◆ 課題
次に示すコーヒーショップのインタビューを、一字一句変えずに全文書き出すこと。

豆本来の味を楽しむ、
クリーンなコーヒーを。
ソーシャルグッドロースターズさんのお話
クリーンなコーヒーを。
神田にあるコーヒーショップ
SOCIAL GOOD ROASTERS千代田。
ハンディキャップのある方々が、
コーヒーの仕事を通じて
自立することを支援していて、
おいしいコーヒーを提供されています。
編みもののおともにぴったりのコーヒーを3種類、
Miknits缶に入れていただきました。
代表の坂野拓海さんにお話を伺いました。
ほぼ日が神田に移転してきた際、
お越しいただいたのが最初の出会いでしたね。
コーヒーもおいしいし、
とてもスタイリッシュな店内で、
スタッフの高石さんには
marikomikuniのスナップにも出ていただきました。
その節は、ありがとうございました。
コーヒーと福祉を融合させたお店なんですよね。
どんなきっかけでスタートされたんですか?
以前、人事の仕事をしていたときに
障がいのある方の採用に携わったことがきっかけで、
障がいを持つ方の仕事の選択肢を増やしたい、
と思うようになりました。
最初はハンディキャップを持つ方々が
「どれくらいの仕事ができるんだろう」と、
想像が難しい部分がありました。

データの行
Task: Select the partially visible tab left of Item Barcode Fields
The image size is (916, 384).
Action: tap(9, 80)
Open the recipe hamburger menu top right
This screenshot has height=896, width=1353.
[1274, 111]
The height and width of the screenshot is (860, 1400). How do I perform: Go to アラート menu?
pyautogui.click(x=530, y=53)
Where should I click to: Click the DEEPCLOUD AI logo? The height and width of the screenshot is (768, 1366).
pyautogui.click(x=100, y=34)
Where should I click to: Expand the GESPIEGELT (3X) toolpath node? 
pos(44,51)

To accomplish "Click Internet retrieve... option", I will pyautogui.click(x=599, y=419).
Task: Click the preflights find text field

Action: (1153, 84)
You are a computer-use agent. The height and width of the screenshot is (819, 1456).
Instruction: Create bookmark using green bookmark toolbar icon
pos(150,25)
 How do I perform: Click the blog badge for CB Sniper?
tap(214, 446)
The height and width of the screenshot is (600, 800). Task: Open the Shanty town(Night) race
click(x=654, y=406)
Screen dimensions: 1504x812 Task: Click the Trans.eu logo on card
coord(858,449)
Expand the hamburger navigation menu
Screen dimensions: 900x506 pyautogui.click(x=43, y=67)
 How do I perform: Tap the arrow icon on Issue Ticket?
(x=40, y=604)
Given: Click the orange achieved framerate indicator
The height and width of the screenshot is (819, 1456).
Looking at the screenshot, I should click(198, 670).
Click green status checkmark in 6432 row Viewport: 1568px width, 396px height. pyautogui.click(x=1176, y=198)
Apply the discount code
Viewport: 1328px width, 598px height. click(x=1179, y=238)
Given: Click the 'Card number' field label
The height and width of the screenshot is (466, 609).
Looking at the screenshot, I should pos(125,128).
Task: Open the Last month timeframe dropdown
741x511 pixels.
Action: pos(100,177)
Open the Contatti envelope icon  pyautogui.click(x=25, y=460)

◆ 解答
豆本来の味を楽しむ、
クリーンなコーヒーを。
ソーシャルグッドロースターズさんのお話
クリーンなコーヒーを。
神田にあるコーヒーショップ
SOCIAL GOOD ROASTERS千代田。
ハンディキャップのある方々が、
コーヒーの仕事を通じて
自立することを支援していて、
おいしいコーヒーを提供されています。
編みもののおともにぴったりのコーヒーを3種類、
Miknits缶に入れていただきました。
代表の坂野拓海さんにお話を伺いました。
ほぼ日が神田に移転してきた際、
お越しいただいたのが最初の出会いでしたね。
コーヒーもおいしいし、
とてもスタイリッシュな店内で、
スタッフの高石さんには
marikomikuniのスナップにも出ていただきました。
その節は、ありがとうございました。
コーヒーと福祉を融合させたお店なんですよね。
どんなきっかけでスタートされたんですか?
以前、人事の仕事をしていたときに
障がいのある方の採用に携わったことがきっかけで、
障がいを持つ方の仕事の選択肢を増やしたい、
と思うようになりました。
最初はハンディキャップを持つ方々が
「どれくらいの仕事ができるんだろう」と、
想像が難しい部分がありました。